= ASSIGNMENT =
Write each entry out again, exactly as it is written.
SUPPLIED MATERIAL START
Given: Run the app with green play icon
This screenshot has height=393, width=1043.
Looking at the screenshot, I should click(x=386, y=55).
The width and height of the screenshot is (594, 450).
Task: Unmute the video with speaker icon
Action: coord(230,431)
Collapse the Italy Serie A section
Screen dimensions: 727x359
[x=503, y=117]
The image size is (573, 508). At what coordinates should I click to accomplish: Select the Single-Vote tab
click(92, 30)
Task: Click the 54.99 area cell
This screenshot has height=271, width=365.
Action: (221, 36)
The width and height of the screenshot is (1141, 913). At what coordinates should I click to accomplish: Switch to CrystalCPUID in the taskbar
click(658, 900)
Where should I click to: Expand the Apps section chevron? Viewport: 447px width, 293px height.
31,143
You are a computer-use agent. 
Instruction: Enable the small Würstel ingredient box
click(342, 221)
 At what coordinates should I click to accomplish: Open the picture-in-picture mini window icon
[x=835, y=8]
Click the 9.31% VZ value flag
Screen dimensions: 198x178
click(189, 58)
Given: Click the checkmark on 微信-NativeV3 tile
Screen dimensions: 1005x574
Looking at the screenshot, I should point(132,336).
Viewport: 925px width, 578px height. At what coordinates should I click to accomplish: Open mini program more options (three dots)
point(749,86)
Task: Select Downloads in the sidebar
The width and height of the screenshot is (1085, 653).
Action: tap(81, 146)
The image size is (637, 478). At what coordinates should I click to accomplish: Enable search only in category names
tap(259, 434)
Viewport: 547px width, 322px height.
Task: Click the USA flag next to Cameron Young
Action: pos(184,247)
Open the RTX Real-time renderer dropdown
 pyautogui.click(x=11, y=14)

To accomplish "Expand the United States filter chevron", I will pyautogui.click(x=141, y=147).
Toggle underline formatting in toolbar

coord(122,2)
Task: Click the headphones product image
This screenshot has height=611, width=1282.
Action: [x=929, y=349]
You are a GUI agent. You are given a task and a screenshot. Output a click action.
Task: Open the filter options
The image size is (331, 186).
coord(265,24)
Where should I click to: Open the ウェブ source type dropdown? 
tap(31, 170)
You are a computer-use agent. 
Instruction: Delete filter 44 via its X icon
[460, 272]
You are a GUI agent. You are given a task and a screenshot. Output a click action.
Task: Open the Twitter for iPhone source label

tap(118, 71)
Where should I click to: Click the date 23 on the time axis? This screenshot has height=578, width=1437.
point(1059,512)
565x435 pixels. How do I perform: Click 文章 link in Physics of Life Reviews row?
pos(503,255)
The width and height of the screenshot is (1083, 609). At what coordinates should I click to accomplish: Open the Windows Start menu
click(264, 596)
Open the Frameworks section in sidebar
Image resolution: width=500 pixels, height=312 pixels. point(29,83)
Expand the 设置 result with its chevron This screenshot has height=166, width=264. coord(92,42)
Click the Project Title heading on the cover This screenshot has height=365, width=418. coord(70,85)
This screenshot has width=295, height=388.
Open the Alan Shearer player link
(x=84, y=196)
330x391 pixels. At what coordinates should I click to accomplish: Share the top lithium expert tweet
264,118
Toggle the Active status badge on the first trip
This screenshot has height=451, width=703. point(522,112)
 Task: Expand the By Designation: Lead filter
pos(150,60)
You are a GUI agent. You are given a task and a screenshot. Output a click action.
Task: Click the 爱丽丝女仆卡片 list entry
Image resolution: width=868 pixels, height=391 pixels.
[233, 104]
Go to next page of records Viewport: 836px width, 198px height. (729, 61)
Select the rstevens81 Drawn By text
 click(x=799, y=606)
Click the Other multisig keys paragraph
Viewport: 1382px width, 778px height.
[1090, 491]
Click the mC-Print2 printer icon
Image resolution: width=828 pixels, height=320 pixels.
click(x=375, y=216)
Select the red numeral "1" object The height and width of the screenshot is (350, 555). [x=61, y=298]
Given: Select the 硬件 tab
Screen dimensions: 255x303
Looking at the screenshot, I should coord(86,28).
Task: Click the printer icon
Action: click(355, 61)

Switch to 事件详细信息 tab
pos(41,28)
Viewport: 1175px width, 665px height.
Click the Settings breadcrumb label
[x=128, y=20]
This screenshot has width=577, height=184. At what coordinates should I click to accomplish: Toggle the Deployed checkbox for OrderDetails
SUPPLIED MATERIAL END
= ANSWER BOX =
Given: Run the app with green play icon
This screenshot has height=393, width=1043.
Looking at the screenshot, I should click(x=386, y=55).
The width and height of the screenshot is (594, 450).
Task: Unmute the video with speaker icon
Action: coord(230,431)
Collapse the Italy Serie A section
Screen dimensions: 727x359
[x=503, y=117]
The image size is (573, 508). At what coordinates should I click to accomplish: Select the Single-Vote tab
click(92, 30)
Task: Click the 54.99 area cell
This screenshot has height=271, width=365.
Action: (221, 36)
The width and height of the screenshot is (1141, 913). At what coordinates should I click to accomplish: Switch to CrystalCPUID in the taskbar
click(658, 900)
Where should I click to: Expand the Apps section chevron? Viewport: 447px width, 293px height.
31,143
You are a computer-use agent. 
Instruction: Enable the small Würstel ingredient box
click(342, 221)
 At what coordinates should I click to accomplish: Open the picture-in-picture mini window icon
[x=835, y=8]
Click the 9.31% VZ value flag
Screen dimensions: 198x178
click(189, 58)
Given: Click the checkmark on 微信-NativeV3 tile
Screen dimensions: 1005x574
Looking at the screenshot, I should point(132,336).
Viewport: 925px width, 578px height. At what coordinates should I click to accomplish: Open mini program more options (three dots)
point(749,86)
Task: Select Downloads in the sidebar
The width and height of the screenshot is (1085, 653).
Action: tap(81, 146)
The image size is (637, 478). At what coordinates should I click to accomplish: Enable search only in category names
tap(259, 434)
Viewport: 547px width, 322px height.
Task: Click the USA flag next to Cameron Young
Action: pos(184,247)
Open the RTX Real-time renderer dropdown
 pyautogui.click(x=11, y=14)

To accomplish "Expand the United States filter chevron", I will pyautogui.click(x=141, y=147).
Toggle underline formatting in toolbar

coord(122,2)
Task: Click the headphones product image
This screenshot has height=611, width=1282.
Action: [x=929, y=349]
You are a GUI agent. You are given a task and a screenshot. Output a click action.
Task: Open the filter options
The image size is (331, 186).
coord(265,24)
Where should I click to: Open the ウェブ source type dropdown? 
tap(31, 170)
You are a computer-use agent. 
Instruction: Delete filter 44 via its X icon
[460, 272]
You are a GUI agent. You are given a task and a screenshot. Output a click action.
Task: Open the Twitter for iPhone source label

tap(118, 71)
Where should I click to: Click the date 23 on the time axis? This screenshot has height=578, width=1437.
point(1059,512)
565x435 pixels. How do I perform: Click 文章 link in Physics of Life Reviews row?
pos(503,255)
The width and height of the screenshot is (1083, 609). At what coordinates should I click to accomplish: Open the Windows Start menu
click(264, 596)
Open the Frameworks section in sidebar
Image resolution: width=500 pixels, height=312 pixels. point(29,83)
Expand the 设置 result with its chevron This screenshot has height=166, width=264. coord(92,42)
Click the Project Title heading on the cover This screenshot has height=365, width=418. coord(70,85)
This screenshot has width=295, height=388.
Open the Alan Shearer player link
(x=84, y=196)
330x391 pixels. At what coordinates should I click to accomplish: Share the top lithium expert tweet
264,118
Toggle the Active status badge on the first trip
This screenshot has height=451, width=703. point(522,112)
 Task: Expand the By Designation: Lead filter
pos(150,60)
You are a GUI agent. You are given a task and a screenshot. Output a click action.
Task: Click the 爱丽丝女仆卡片 list entry
Image resolution: width=868 pixels, height=391 pixels.
[233, 104]
Go to next page of records Viewport: 836px width, 198px height. (729, 61)
Select the rstevens81 Drawn By text
 click(x=799, y=606)
Click the Other multisig keys paragraph
Viewport: 1382px width, 778px height.
[1090, 491]
Click the mC-Print2 printer icon
Image resolution: width=828 pixels, height=320 pixels.
click(x=375, y=216)
Select the red numeral "1" object The height and width of the screenshot is (350, 555). [x=61, y=298]
Given: Select the 硬件 tab
Screen dimensions: 255x303
Looking at the screenshot, I should coord(86,28).
Task: Click the printer icon
Action: click(355, 61)

Switch to 事件详细信息 tab
pos(41,28)
Viewport: 1175px width, 665px height.
Click the Settings breadcrumb label
[x=128, y=20]
This screenshot has width=577, height=184. At what coordinates should I click to accomplish: Toggle the Deployed checkbox for OrderDetails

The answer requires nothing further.